Personal information
- Born: 5 June 1983 (age 42) Bangkok, Thailand
- Height: 1.73 m (5 ft 8 in)
- Sporting nationality: Thailand
- Residence: Bangkok, Thailand

Career
- Turned professional: 1998
- Current tours: Asian Tour All Thailand Golf Tour
- Former tour: European Tour
- Professional wins: 11

Number of wins by tour
- European Tour: 1
- Asian Tour: 4
- Other: 7

= Chapchai Nirat =

Thai professional golfer (born 1983)

Chapchai Nirat (ชัพชัย นิราช; born 5 June 1983) is a Thai professional golfer.

== Career ==
Chapchai is the son of a Thai national team golfer, and turned professional in 1998 as a fifteen-year-old. He won for the first time as a pro at the 2004 Genting Masters in Malaysia.
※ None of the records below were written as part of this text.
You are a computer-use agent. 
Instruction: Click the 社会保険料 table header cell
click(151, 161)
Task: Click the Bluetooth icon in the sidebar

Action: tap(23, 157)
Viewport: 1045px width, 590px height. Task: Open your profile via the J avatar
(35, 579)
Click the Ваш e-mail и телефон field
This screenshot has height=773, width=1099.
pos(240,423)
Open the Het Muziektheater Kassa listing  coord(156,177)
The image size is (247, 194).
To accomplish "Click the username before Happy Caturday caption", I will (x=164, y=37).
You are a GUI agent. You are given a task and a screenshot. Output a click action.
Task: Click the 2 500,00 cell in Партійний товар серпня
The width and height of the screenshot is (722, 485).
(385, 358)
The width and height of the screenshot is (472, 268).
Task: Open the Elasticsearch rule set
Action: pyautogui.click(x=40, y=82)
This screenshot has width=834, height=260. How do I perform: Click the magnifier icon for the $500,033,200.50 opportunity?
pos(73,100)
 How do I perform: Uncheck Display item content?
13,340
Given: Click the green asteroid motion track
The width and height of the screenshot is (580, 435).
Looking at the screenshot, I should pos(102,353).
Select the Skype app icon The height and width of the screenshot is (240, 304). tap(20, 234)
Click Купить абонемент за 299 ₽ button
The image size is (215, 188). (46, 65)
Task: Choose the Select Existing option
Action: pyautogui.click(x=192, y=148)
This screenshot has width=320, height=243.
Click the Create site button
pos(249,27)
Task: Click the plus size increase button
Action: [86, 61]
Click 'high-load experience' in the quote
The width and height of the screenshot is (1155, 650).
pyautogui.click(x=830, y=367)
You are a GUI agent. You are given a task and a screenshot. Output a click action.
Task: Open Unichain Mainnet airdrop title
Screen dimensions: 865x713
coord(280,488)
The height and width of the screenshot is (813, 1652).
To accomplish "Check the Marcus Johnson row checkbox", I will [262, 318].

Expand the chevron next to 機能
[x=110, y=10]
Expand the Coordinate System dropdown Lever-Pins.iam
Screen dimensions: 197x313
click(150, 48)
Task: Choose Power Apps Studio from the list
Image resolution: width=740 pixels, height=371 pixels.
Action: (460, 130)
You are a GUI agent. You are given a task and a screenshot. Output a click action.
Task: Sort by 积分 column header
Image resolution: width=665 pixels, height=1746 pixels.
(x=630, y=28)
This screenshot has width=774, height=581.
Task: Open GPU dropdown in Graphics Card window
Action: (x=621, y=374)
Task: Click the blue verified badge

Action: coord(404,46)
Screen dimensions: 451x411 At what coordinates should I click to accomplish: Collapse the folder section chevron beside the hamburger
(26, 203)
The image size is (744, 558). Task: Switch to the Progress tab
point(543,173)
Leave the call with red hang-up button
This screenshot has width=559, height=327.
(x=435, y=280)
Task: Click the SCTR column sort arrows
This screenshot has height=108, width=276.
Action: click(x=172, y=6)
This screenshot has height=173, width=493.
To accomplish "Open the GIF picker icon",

He joined the Asian Tour in 2005, and had a second-place finish in his rookie season. In 2007 he won the TCL Classic, which is co-sanctioned by the Asian Tour and the European Tour and the Hana Bank Vietnam Masters. He was the third Thai to win a European Tour event.

In March 2009, Nirat shot 32-under-par over 72 holes to claim the SAIL Open, setting a new Asian Tour record for the best 72-hole score.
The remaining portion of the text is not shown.